Confartigianato Imprese Lecco ha espresso un giudizio positivo sul decreto-legge approvato dal Consiglio dei Ministri per affrontare l’emergenza dei carburanti. Questa misura prevede una riduzione temporanea delle accise su benzina, gasolio e GPL e include anche misure di controllo contro possibili speculazioni. Si tratta di un intervento che offre un immediato sollievo a imprese, lavoratori e famiglie, in un contesto di forte instabilità internazionale e di aumento ingiustificato dei costi energetici.

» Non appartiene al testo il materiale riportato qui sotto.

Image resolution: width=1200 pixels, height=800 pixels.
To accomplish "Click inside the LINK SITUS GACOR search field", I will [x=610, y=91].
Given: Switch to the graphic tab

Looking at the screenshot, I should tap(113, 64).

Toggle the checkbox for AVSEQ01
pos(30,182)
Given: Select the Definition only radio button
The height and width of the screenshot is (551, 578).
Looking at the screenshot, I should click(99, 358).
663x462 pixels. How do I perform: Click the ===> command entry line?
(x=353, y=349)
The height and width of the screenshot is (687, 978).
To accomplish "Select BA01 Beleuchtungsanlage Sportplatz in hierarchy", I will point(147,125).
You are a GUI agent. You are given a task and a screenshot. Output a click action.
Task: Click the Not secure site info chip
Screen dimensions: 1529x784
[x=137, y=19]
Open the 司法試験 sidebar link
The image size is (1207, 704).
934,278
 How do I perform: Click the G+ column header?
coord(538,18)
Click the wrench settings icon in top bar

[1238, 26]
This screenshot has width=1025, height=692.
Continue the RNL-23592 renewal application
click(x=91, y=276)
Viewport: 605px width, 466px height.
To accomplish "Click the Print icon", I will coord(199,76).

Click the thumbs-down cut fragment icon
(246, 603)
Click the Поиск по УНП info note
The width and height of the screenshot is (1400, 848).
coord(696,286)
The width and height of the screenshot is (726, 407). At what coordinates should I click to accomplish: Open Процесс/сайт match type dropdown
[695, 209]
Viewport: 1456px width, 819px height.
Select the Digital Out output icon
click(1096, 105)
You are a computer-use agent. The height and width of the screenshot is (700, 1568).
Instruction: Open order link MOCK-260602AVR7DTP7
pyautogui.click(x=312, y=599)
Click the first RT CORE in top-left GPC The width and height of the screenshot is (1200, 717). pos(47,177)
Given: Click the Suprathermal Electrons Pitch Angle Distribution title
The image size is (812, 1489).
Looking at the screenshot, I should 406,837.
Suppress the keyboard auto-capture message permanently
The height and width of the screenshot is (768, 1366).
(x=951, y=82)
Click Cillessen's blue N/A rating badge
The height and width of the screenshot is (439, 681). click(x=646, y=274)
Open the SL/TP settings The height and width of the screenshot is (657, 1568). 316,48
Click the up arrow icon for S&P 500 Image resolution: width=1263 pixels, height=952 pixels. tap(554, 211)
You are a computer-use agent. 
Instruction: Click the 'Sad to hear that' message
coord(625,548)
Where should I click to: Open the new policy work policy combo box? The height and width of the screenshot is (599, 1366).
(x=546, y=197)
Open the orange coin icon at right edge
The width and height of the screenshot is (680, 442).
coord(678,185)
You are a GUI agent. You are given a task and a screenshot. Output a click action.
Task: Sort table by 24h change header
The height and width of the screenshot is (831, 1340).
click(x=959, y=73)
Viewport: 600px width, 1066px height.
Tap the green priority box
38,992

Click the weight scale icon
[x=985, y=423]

Il provvedimento, che avrà effetto per 20 giorni a partire dal 19 marzo, prevede una riduzione della tassazione su benzina, gasolio e GPL: il prezzo di benzina e gasolio sarà abbattuto di 25 centesimi al litro, mentre per il GPL il beneficio sarà di 12 centesimi al chilo. Inoltre, sono previsti controlli più rigorosi per prevenire fenomeni speculativi, potenziando l’attività di monitoraggio dei prezzi lungo tutta la filiera.
Interventi per il settore dell’autotrasporto
Particolare attenzione è riservata al settore dell’autotrasporto: su proposta di Confartigianato Trasporti, è previsto un credito d’imposta per le imprese che dovranno sostenere costi maggiori nei mesi di marzo, aprile e maggio rispetto a febbraio 2026. Il contributo sarà limitato a 100 milioni di euro per il 2026, con criteri di accesso che saranno definiti in un successivo decreto interministeriale.
“Questo intervento è significativo e va nella direzione giusta – afferma il presidente di Confartigianato Imprese Lecco, Davide Riva – perché allevia, anche se temporaneamente, il peso degli aumenti su imprese e cittadini. Per le nostre aziende dell’autotrasporto, già in difficoltà nelle ultime settimane, questa riduzione rappresenta un concreto aiuto per contenere i costi operativi e mantenere la competitività”.
Riva sottolinea, però, che la situazione richiede un’analisi più ampia. “La misura ha una durata limitata e rappresenta una risposta emergenziale – aggiunge Riva –. È cruciale continuare a sostenere le imprese, in particolare il settore dei trasporti, che avverte in modo diretto le ripercussioni economiche di questa crisi internazionale”.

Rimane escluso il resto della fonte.